(The 2018 Toronto International Film Festival runs September 6-16 in, you guessed it, Toronto, Canada. Hammer to Nail has boots on the ground in the form of lead critic Chris Reed and Matt Delman. They’re excited to bring you some amazing reviews so stay tuned!)
One of the many fine aspects of Iranian director Jafar Panahi’s mesmerizing new film, 3 Faces, is that one need not appreciate its larger, metanarrative about Panahi’s own career and the nature of censorship in Iran to find the central story compelling. Certainly, the more one knows, the greater the resonance of the movie. But at its heart, 3 Faces tells a simple tale of a young girl’s desire to escape the oppressive restrictions of her small town and follow her dreams. Sounds like a Disney fable, right?
Well, yes and no. We open with stark footage, shot on an iPhone, of young Marziyeh, from a remote village to the northwest of Tehran, appearing to hang herself. The cause of her desperation? Her parents’ refusal to let her study acting in the capital. They have, instead, arranged a marriage to keep her close to home and in her traditional place as a wife. With a sudden cut, we find ourselves in a car with director Panahi and the Iranian actress Behnaz Jafari, playing versions of themselves, driving at night to Marziyeh’s village, Panahi behind the wheel and Jafari watching, over and over, the video of the girl’s death. In that farewell address, Marziyeh directly invokes Jafari as her only hope. “Come save me,” she cries. And so, off Jafari goes, with Panahi as her chauffeur.

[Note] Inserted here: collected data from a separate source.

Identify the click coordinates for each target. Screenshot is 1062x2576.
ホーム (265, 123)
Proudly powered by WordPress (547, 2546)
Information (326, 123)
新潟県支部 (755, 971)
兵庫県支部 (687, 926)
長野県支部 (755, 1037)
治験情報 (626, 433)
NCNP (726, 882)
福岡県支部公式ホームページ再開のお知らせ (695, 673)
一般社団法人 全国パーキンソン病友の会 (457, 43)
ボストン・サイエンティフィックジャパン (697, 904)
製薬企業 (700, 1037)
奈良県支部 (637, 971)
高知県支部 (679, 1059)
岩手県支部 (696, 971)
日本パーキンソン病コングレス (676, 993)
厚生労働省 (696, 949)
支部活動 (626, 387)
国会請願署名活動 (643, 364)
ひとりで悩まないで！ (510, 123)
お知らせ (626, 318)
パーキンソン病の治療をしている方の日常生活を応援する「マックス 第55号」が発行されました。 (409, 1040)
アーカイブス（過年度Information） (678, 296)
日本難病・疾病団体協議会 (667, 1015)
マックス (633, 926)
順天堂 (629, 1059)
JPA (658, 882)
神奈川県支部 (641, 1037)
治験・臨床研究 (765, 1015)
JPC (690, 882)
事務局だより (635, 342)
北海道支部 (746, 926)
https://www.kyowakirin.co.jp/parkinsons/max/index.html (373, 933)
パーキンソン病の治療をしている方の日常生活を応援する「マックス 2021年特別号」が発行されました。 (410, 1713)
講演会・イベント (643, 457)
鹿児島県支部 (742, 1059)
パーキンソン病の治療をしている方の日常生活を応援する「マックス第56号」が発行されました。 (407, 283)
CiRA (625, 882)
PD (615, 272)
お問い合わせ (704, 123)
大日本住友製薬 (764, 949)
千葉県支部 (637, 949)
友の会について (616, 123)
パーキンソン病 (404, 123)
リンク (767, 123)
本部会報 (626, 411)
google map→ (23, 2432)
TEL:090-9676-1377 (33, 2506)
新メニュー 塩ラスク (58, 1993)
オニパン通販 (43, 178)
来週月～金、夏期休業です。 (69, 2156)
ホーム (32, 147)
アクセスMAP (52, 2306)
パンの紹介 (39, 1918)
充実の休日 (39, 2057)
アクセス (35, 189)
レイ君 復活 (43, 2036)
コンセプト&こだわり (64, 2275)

I will allow what happens to remain a mystery, but what is no mystery is Panahi’s mastery of craft. A quick glimpse through his biography reveals the lengths to which he has had to go to make films since his political arrest in 2010, including the top-secret 2011 This Is Not a Film, produced while he was under house confinement. Here, using the simple premise of a road trip by two urbanites into the rugged hinterlands, Panahi—often with just two people in the scene—offers a profound meditation on art and its power to elevate the seeming mundane into sublime beauty. Always subtle, Panahi treats his subjects with respect, no matter how different their worldview from his own, leading us on a journey of discovery, as well, into the deep truths behind myth and superstition. Our beliefs may differ, but we all seek higher meaning to our lives.
Shot on small Canon and Sony DSLR cameras, 3 Faces keeps its focus squarely on the human visage, befitting its title, yet we catch glimpses of enough rugged mountain landscapes to help explain Marziyeh’s misery. It’s gorgeous country, for sure, but for a sensitive young woman longing for more, there is nothing. She might as well be one of the breeding cows we hear about (and see, at the end, in Panahi’s evocative final shot), good for one thing only. The actress Jafari may be angry that she has had to temporarily abandon her city life to come verify the girl’s fate, but once there, she eventually understands. Adding to the bleak poignancy is a side narrative of a retired actress who has made her home in the village, banished to its periphery as a no-good “entertainer” whose life has been wasted. Jafari surely sees parallels in what could happen to her, and becomes even more determined to save Marziyeh, if possible.
That’s a lot to tackle in just 100 minutes, yet Panahi not only manages it all, and well, but does so at a languorous pace that belies Marziyeh’s feverish agony. He favors slow pans and long takes, holding for extended periods of time on facial close-ups or wide vistas while we hear off-screen sound from another source. He’s also delightfully elliptical, as in a late scene where we cut from a deranged man holding a rock, as Panahi walks away, to Panahi driving his vehicle with, now, a broken lower windshield. And on top of the entire construct is the question, posed by Jafari, of whether the narrative has not been completely stage-managed by Panahi (the Panahi within the movie, that is) as a way to make a movie about this very event. A director directing a film about a director directing an actress to save another actress from not being an actress. Not very Disney, after all, but a lot more interesting.